As of now, I can only hope for a miracle now. I had been referred to Nairobi Hospital for a hip joint surgery which cost Sh800,000.
Living with sickle cell can be likened to having to face your mortality each day. I live in excruciating pain daily. The kind of pain that feels like an insidious monster ravaging your body on the inside but rarely visible on the outside.
It means being in a constant state of limbo because you have no idea when the next crisis is going to strike, and your life comes to an abrupt halt.
You have no clue about how terrible your anguish will be or for how long it will last.
What is more, it means putting your life on hold.
You cannot even do the simple things that most people take for granted!
I experience painful spasms, which occur specifically in my arms, legs, joints and which have since spread all over my body since I entered adulthood.
They are usually excruciating, cyclic convulsions that occur rapidly, causing sensations that can only be likened to someone skinning me alive, forcing broken pieces of glass into my veins.
Each time I go to the hospital, I console myself and new attendants that I’m used to it.
It is a big lie.

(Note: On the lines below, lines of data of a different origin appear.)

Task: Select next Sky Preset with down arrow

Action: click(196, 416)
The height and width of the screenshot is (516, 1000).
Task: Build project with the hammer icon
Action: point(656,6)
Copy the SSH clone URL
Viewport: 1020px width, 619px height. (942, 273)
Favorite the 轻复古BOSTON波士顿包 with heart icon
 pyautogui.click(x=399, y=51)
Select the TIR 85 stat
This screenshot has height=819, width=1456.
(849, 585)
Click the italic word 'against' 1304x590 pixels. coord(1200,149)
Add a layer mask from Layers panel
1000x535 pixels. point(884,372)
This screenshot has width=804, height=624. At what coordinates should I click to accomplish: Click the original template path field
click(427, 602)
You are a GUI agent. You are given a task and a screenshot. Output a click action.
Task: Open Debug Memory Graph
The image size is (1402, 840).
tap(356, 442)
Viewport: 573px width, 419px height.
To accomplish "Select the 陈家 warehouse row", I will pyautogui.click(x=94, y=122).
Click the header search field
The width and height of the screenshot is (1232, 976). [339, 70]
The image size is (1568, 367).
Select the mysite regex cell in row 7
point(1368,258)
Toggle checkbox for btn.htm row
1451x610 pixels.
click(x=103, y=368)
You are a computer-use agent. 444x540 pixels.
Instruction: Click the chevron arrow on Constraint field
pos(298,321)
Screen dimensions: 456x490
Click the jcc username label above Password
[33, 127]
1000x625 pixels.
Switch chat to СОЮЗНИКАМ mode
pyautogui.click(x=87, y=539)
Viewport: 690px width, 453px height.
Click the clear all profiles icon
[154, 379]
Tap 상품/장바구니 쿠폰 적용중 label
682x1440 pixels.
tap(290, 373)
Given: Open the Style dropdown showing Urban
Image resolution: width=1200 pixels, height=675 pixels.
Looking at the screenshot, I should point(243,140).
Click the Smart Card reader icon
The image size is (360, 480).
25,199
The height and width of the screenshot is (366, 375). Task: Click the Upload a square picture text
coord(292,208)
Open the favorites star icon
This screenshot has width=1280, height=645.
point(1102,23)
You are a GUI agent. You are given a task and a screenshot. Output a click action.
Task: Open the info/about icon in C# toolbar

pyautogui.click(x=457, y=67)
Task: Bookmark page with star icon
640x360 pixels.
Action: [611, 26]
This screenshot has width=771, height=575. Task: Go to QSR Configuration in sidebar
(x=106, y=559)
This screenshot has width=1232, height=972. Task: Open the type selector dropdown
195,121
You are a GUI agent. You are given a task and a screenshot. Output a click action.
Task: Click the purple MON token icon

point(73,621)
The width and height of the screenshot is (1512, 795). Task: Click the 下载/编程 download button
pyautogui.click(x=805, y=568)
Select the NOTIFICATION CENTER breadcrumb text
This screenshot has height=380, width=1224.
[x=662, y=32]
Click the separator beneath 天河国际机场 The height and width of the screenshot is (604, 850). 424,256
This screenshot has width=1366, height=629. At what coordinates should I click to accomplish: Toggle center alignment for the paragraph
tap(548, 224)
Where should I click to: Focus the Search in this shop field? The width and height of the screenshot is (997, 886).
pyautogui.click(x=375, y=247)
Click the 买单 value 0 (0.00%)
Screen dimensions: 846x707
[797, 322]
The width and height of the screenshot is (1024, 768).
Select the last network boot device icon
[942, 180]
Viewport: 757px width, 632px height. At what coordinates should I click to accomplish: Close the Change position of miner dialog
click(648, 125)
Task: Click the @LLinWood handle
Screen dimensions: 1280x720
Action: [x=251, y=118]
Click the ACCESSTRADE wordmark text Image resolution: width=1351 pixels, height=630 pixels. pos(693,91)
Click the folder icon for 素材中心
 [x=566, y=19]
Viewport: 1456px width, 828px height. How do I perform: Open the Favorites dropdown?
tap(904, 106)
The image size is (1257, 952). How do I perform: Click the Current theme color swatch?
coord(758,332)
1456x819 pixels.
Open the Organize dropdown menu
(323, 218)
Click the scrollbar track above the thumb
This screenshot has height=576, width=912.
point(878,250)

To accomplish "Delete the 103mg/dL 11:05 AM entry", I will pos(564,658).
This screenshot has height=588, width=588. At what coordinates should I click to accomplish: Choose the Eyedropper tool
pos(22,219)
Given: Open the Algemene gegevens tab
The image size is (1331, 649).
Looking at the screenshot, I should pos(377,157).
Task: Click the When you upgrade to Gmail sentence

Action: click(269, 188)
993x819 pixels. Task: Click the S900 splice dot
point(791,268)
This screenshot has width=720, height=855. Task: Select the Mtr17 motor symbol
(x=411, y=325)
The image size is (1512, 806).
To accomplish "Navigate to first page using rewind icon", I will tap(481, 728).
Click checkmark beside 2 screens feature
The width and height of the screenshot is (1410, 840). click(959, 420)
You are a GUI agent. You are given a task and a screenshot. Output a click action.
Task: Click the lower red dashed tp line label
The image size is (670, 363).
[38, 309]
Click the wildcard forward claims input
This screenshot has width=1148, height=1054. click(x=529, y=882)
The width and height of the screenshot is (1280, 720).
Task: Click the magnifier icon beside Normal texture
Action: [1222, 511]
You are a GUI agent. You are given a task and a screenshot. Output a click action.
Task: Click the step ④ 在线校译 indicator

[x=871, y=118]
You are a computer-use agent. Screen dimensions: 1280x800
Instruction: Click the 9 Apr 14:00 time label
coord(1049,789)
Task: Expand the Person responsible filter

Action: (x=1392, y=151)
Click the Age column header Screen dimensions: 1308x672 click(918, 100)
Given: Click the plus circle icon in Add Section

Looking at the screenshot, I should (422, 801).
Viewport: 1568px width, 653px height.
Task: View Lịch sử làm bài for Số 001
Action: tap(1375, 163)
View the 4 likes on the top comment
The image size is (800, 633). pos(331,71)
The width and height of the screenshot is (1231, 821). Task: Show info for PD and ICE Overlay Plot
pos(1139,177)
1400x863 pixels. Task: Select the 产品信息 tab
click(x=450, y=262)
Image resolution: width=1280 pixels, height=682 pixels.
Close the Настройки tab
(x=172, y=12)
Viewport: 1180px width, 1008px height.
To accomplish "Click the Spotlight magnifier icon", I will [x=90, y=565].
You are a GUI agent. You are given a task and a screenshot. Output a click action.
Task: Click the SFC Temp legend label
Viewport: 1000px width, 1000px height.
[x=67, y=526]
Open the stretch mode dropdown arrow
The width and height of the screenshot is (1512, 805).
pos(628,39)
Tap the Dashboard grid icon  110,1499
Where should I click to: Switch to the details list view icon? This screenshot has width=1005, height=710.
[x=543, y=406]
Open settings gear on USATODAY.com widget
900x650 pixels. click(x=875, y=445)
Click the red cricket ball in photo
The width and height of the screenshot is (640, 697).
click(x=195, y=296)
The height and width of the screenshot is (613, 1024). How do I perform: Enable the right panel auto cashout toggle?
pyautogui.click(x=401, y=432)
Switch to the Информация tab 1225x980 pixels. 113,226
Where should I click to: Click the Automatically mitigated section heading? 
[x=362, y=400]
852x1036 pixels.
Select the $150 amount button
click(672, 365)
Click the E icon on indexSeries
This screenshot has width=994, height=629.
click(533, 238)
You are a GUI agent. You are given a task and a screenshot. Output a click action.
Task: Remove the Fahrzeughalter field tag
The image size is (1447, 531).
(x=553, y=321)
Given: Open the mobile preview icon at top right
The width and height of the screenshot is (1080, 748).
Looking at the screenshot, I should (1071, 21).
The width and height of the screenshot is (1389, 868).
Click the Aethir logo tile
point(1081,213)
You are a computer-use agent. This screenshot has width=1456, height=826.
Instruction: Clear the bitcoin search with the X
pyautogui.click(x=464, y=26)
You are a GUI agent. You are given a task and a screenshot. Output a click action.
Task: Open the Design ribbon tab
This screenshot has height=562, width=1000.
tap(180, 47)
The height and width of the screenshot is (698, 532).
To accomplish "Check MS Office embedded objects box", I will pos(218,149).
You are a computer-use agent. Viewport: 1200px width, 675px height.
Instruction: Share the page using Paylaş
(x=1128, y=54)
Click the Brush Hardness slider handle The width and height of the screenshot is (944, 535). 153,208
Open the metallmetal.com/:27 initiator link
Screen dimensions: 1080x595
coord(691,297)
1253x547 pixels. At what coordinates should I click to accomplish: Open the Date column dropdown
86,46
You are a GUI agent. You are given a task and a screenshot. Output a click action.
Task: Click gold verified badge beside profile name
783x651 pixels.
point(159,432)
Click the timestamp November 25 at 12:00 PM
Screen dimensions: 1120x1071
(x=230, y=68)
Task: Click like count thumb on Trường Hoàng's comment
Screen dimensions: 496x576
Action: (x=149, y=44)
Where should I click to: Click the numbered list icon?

The truth is, I have never gotten used to it. It isn’t easy, and I’m the only one who knows it.
It takes every iota of my sheer willpower to survive another day. I might be walking around in the streets with a smile brightening up my face but deep down, I’m crumbling.
My greatest fear is waking up daily, being constantly reminded of the odds that I could be breathing my last. I detest my birthdays as they are among the darkest of my memories.
I wish people would identify me as Joe first. I am not ‘sickle-cell.’ It is just a condition that resides in me.